Sur le plan opérationnel, la vocation d’Omi est de fournir à l’équipe marketing centrale le moyen de créer le propre studio photo virtuel de la marque, et les templates de fond en accord avec son image qui seront ensuite exploités par les équipes locales. Code couleurs, style (réaliste, abstrait, minimaliste), ambiance (lumière du matin ou du soir, par exemple), angle de vue, plan paysage ou rapproché, objets, texture… Tout est paramétrable. « Nous fournissons tout sous forme de presets, pour rendre simple l’usage de notre solution. Pour les éléments créés avec l’IA Gen, nous disposons néanmoins d’un mode avancé permettant d’apporter des modifications via une fenêtre de prompt. Mais l’usage de ce dernier reste technique et nécessite d’y passer du temps.
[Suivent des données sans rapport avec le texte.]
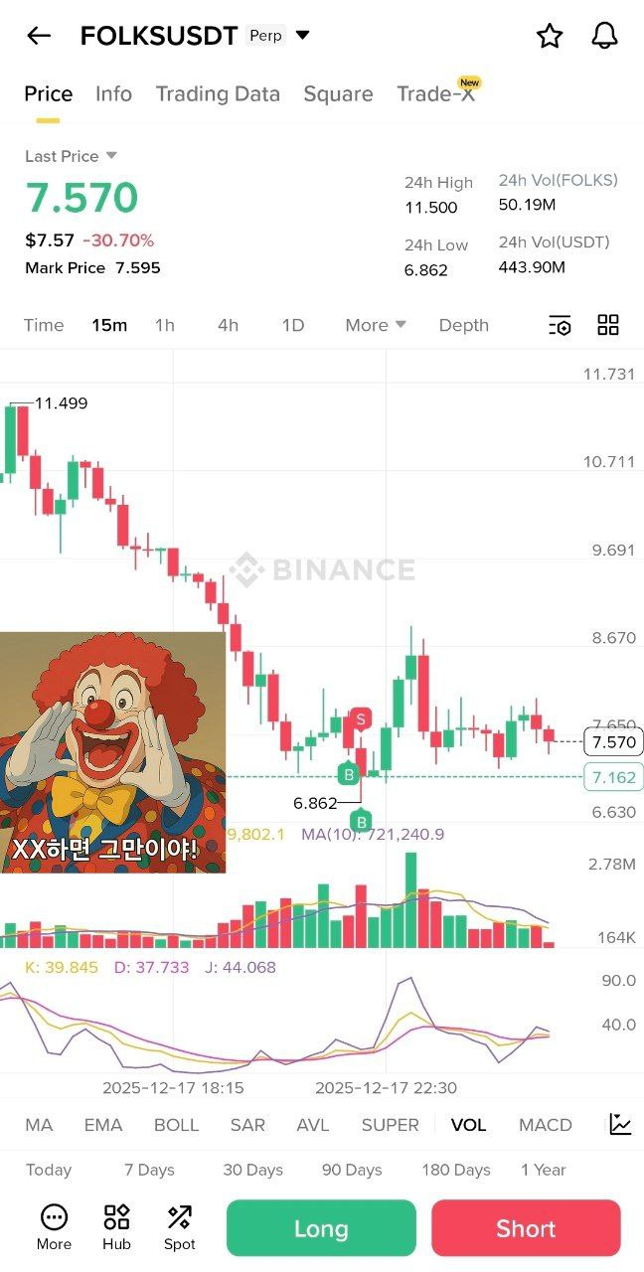Viewport: 644px width, 1272px height.
Task: Toggle the MACD indicator
Action: 546,1125
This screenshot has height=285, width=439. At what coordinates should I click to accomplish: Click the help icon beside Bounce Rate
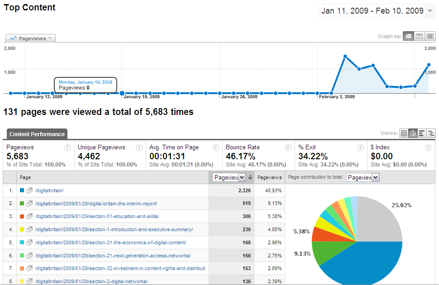[x=288, y=147]
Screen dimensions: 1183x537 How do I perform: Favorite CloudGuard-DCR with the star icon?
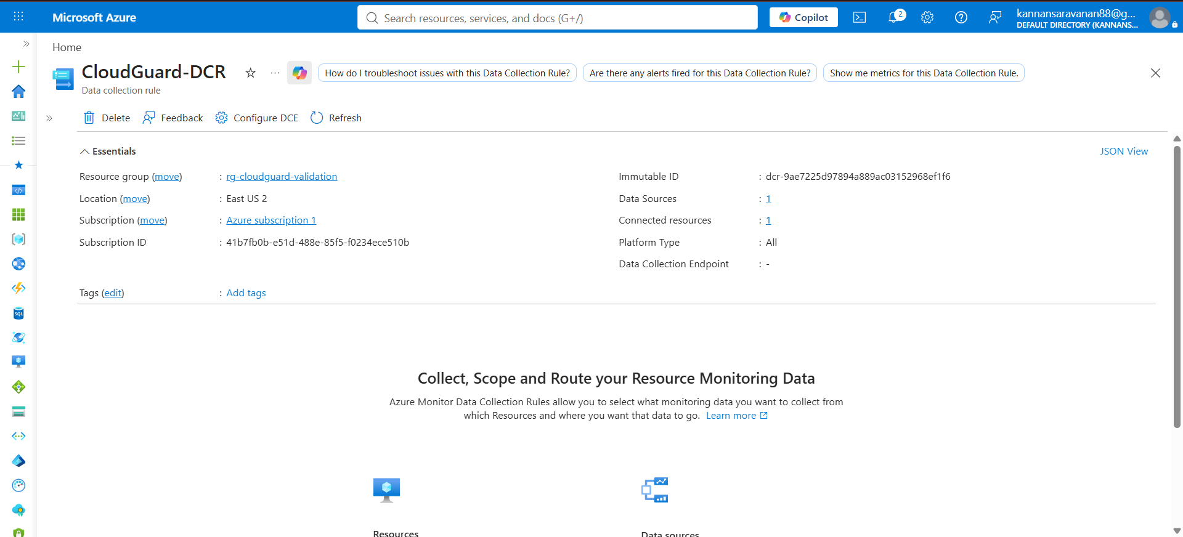coord(250,73)
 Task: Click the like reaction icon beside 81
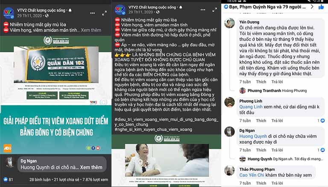click(6, 179)
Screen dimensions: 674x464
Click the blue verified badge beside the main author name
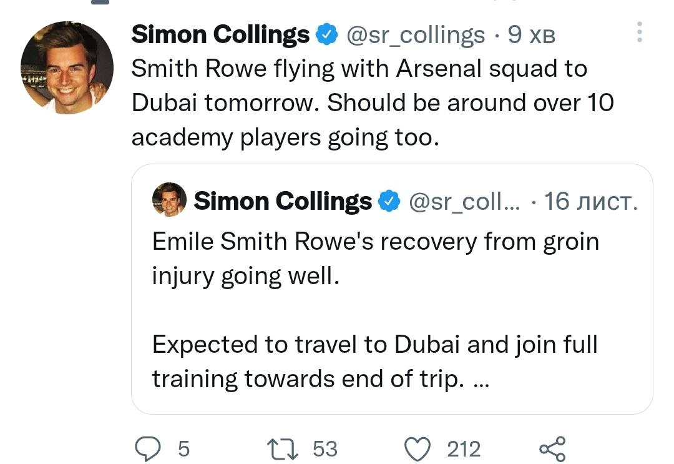click(326, 35)
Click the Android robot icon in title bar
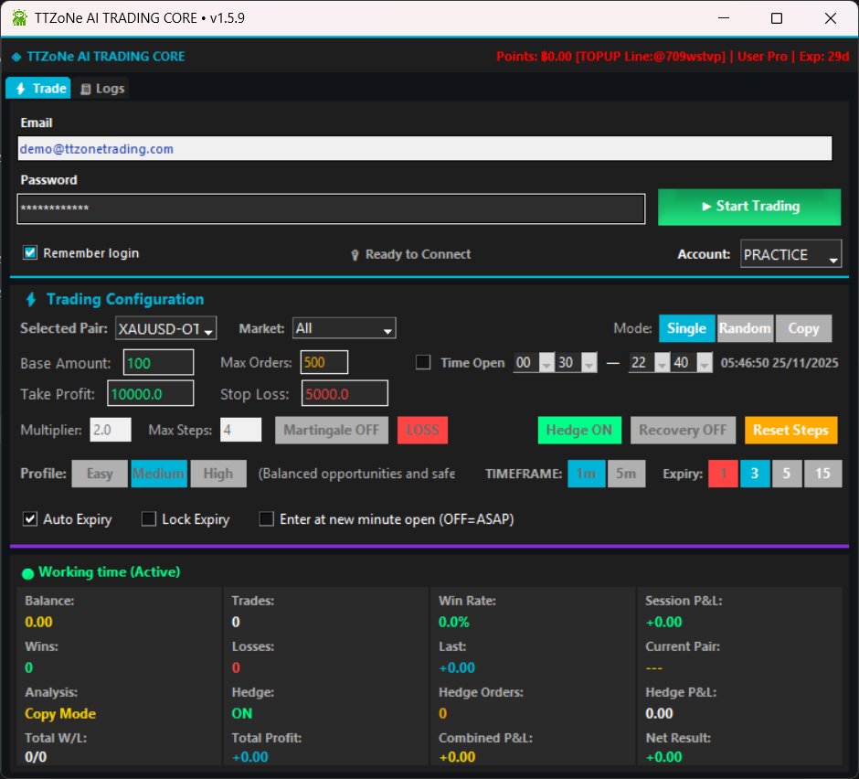This screenshot has height=779, width=859. [x=18, y=17]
Il ne convient pas à nos utilisateurs, qui sont avant tout des professionnels du e-commerce et non des créatifs, à quelques exceptions près », précise Hugo Borensztein.

Une stratégie SEO facilitée, mais aussi à revisiter
En matière de génération de contenu marketing, une dernière utilisation aujourd’hui centrale de l’IA Gen concerne l’optimisation du SEO. Qu’il s’agisse du module Catalog and Content Enrichment de Google ou des outils fournis par les CMS e-commerce comme Shopify Magic ou WizardAI, nombre de solutions permettent de créer, grâce aux modèles génératifs, des contenus (fiche produit, page catégorie, article de blog, fiche d’aide, titre, meta-description, etc.) optimisés pour le référencement naturel sur Internet. Reste que, dans ce domaine, la donne devrait changer avec l’arrivée des nouvelles interfaces de résultats de recherche, comme Google SGE (Search Generative Experience), où l’IA Gen répond directement à la requête initiale de l’utilisateur, puis à ses éventuelles questions complémentaires plus précises, sur la base des informations collectées sur les pages indexées par le moteur, sans qu’il ait lui-même à cliquer sur les différents liens proposés par l’interface classique de recherche. De quoi modifier les stratégies SEO actuelles, basées notamment sur les mots clés génériques populaires et les contenus généraux, au profit de mots clés dits de longue traîne, répondant à des intentions plus précises, mais générant moins de clics, et de contenus eux aussi plus précis et, sans doute, plus qualitatifs.